The article begins with the statement that this Bill has been approved “…despite concerns raised by Aboriginal and Torres Strait Island services,” and this makes it seem that concerns about adoption in this Bill were not about adoption itself – that adoption is not contentious at all unless it is applied to certain groups.
Despite the majority of the 39 submissions to the previous Committee before the same Bill lapsed, plus the majority of the 15 submissions to the final Committee that had concerns about the prioritisation of adoption for *any* child in care, the issue has been portrayed throughout this article as one that is problematic only for Aboriginal and Torres Strait Islander people.
Concern about the adoption of Aboriginal and Torres Strait Islander children – who make up around one third of children in care – is entirely warranted, but this should not mean that the views about prioritising adoption in general – for all potentially adoptable children – which were reflected in most submissions should be ignored.
Common issues raised in the submissions included:
- contravention of human rights
- replacement of birth certificates
- loss of identity, ancestry and relationship rights
- the lack of follow up welfare checks and accountability
- long-term negative effects of adoption over the lifespan for anyone who is adopted; and
- intergenerational trauma
These are issues that affect every adopted person.
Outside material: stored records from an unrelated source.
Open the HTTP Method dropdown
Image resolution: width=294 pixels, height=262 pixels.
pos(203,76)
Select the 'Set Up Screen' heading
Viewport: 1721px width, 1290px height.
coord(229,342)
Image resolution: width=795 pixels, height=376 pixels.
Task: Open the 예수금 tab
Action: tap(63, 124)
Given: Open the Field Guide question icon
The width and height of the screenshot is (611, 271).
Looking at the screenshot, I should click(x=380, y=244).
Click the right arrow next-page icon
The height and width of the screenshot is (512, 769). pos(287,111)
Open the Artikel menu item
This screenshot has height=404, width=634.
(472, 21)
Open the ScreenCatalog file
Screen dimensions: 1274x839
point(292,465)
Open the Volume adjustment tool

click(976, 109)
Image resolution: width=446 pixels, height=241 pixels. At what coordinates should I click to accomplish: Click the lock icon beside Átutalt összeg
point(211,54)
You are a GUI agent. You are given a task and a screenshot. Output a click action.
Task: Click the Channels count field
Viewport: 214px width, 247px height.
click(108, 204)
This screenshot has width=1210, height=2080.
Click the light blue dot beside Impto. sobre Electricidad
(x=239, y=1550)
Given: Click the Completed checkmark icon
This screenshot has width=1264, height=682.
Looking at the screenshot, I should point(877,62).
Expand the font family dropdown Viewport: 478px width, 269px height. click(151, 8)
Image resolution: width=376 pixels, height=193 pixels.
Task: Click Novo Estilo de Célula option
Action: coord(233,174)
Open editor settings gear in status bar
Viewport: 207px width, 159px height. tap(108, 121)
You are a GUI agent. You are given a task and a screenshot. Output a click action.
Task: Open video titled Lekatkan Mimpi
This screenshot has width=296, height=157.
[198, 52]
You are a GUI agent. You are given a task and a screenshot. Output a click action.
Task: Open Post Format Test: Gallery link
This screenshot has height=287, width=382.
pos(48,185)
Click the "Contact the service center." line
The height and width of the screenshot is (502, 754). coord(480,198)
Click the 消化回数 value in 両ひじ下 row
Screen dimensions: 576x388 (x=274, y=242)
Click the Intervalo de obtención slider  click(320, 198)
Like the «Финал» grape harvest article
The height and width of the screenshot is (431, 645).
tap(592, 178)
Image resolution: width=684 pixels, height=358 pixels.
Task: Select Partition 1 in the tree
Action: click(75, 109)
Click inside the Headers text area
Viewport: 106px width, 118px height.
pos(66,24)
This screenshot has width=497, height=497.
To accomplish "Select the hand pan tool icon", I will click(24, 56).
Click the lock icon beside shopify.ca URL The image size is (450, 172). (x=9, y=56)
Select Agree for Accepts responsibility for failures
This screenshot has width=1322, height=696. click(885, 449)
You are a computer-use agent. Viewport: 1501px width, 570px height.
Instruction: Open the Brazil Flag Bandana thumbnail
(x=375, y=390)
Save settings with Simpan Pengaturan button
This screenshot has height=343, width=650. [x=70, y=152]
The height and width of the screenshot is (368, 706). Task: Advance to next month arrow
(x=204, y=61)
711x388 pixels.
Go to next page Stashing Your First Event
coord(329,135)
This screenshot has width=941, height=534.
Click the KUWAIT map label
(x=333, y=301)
Adoptees (all of us) are invisible by definition: on adoption our true birth certificates and identity is cancelled, and a new, falsified birth certificate is created. The components that make up a fundamental part of a human being’s identity – our name, culture, ancestry, who our relatives are, are all replaced by those of our new carers. No flags which would identify us as not being biologically related to those caring for us are allowed to remain. We disappear on the order that we are “as if born to” genetic strangers. How can something with such a fundamental impact on a human being’s life and identity only be considered to be of significance if it happens to one group of people?
In this Inquiry an overwhelming majority of large and small stakeholder organisations; individuals who have lived experience of adoption; adoptee-run organisations like Queensland based Association 4 Adoptees and our national organisation, Adoptee Rights Australia, talked about the problems with adoption for anybody who becomes adopted. Yet the substance of these submissions appears to have been lost – an “adoption blind spot” phenomenon that advocates for adoptee rights are far too familiar with.
The awareness of the influence of how marginalised groups are portrayed in the media is becoming recognised. Advocates need to similarly call out exclusionary reporting that contributes to the silencing, invalidation and invisibility of adopted people and the fueling of an incredibly skewed perception of adoption in the public consciousness every time it happens – which unfortunately for now is usually every time adoption news is reported at all.